- [To-do list]
**A.** In the liability thread, what does the poster design while working for a component manufacturer?
**B.** Continue the forum thread on engineering liability from the point where it stops.

- [Provided text]
■ ■ ■

# Liability



## MetroRAFB (Feb 27, 2007)

Ok, with all the brilliant minds out here at EB.com, someone surely can shed some light on this subject for me.

I am a newly licenced PE in the state of FL. Chapter 471 of the FL statutes very plainly and clearly states that licenced engineers are PERSONALLY responsible for anything that they seal. I understand what it says, but not exactly what it means. If you are PERSONALLY responsible, does that mean that you gain no protection from lawsuits by incorporating? What if you work for someone else? How does Errors and Omisions insurance play into it?

I have talked with my boss and several other PE's in my specific industry about it, and I still don't have a comfort level with how it all works. I work for a component manufacturer designing roof and floor trusses, and I haven't sealed anything yet. We seal the truss designs themselves and we specify any truss to truss connections, but nothing associated with the building structure itself. In the unlikely event of catastrophic building collapse resulting in human injuries, the lawyers will come out of the woodwork and sue everyone associated with the project. That most likely means I'd be sued personally and the company I work for would be sued as well. What do I need to have to protect myself financially from this unlikely but still entirely possible event? I don't own the company and don't control whatever insurance policies we have, but I don't even think my company has E&amp;O insurance at the moment.

Any insight you could give me into this subject would be greatly appreciated, thanks in advance.


----------



## kevo_55 (Feb 28, 2007)

■ ■ ■

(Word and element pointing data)

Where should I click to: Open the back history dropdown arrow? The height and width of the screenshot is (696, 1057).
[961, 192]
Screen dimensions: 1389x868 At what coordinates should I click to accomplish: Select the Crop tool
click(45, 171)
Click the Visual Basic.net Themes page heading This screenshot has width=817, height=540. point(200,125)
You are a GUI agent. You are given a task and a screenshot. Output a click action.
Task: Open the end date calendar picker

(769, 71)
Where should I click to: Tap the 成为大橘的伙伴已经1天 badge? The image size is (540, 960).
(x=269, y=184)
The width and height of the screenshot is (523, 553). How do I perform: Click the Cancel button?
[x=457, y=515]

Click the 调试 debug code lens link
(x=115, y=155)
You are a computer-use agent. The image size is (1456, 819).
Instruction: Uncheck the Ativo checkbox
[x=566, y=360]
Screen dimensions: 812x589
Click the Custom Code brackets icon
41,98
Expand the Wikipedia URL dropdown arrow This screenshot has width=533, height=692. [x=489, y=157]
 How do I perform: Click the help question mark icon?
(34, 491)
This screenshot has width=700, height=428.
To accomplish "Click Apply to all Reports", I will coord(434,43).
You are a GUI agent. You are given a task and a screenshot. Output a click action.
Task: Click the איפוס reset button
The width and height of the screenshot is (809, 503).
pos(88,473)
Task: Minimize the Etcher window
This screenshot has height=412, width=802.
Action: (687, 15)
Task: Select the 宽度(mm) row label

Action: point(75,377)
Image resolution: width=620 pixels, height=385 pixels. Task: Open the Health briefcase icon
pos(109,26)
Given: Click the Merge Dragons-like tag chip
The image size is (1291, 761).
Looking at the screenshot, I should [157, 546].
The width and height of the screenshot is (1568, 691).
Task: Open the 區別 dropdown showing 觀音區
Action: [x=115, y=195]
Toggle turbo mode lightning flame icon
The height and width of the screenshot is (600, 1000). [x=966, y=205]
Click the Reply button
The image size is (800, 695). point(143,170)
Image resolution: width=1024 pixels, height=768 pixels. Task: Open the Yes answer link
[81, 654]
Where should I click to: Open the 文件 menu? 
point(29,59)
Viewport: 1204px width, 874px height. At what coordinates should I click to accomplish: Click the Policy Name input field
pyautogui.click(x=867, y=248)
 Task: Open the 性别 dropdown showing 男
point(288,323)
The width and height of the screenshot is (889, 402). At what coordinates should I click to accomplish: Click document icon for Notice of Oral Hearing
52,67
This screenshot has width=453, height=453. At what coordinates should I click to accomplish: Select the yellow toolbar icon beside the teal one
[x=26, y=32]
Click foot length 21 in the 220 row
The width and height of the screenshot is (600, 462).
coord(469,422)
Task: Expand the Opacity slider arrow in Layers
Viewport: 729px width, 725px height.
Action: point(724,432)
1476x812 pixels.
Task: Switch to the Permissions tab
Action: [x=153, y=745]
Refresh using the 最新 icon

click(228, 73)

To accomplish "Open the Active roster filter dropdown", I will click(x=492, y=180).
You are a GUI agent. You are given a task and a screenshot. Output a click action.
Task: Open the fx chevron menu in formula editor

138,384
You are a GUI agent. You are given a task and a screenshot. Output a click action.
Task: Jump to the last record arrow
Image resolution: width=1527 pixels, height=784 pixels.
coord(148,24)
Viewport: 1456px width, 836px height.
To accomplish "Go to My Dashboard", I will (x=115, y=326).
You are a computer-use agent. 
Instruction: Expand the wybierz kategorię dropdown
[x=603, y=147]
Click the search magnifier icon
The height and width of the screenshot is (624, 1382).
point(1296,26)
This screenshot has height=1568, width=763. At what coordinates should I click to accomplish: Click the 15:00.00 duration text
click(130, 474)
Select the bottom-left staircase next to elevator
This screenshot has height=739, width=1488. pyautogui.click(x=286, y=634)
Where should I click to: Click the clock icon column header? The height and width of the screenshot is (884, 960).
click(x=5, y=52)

■ ■ ■

- [Answers for the tasks]
**A.** Roof and floor trusses.

**B.**
MetroRAFB,

Here's the basic low-down on when things go bad. Let's say there was a building failure. In most states the engineer of record for the whole building must sign off on everything even before it is built. So therefore, his errors &amp; emmisions insurance must have the biggest coverage. The lawsuit will first go after the EOR until his lawers can prove that he did his "duity" with sealing and designing of the building. Then, the EOR's lawyers may go after the subs. It will basically follow down the chain.

You might be personally liable but your errors and ommisions insurance should take care of most things. If someone actually dies as a result of a calculation error you might be tried for manslaughter. This doesn't happen very often at all though. Most likely, someone might get hurt and the insurance will pay him off. Depending on the error you might get a fine by your licensing board or maybe even your license may get revoked.

If you dot your I's and cross your T's on your calcs and use good engineering judgement you shouldn't really have to worry about this though. You may also have to seal a co-worker's job from time to time as well. I myself have turned jobs away. Just don't be afraid to say "I won't seal this" when things get fishy and you'll be fine.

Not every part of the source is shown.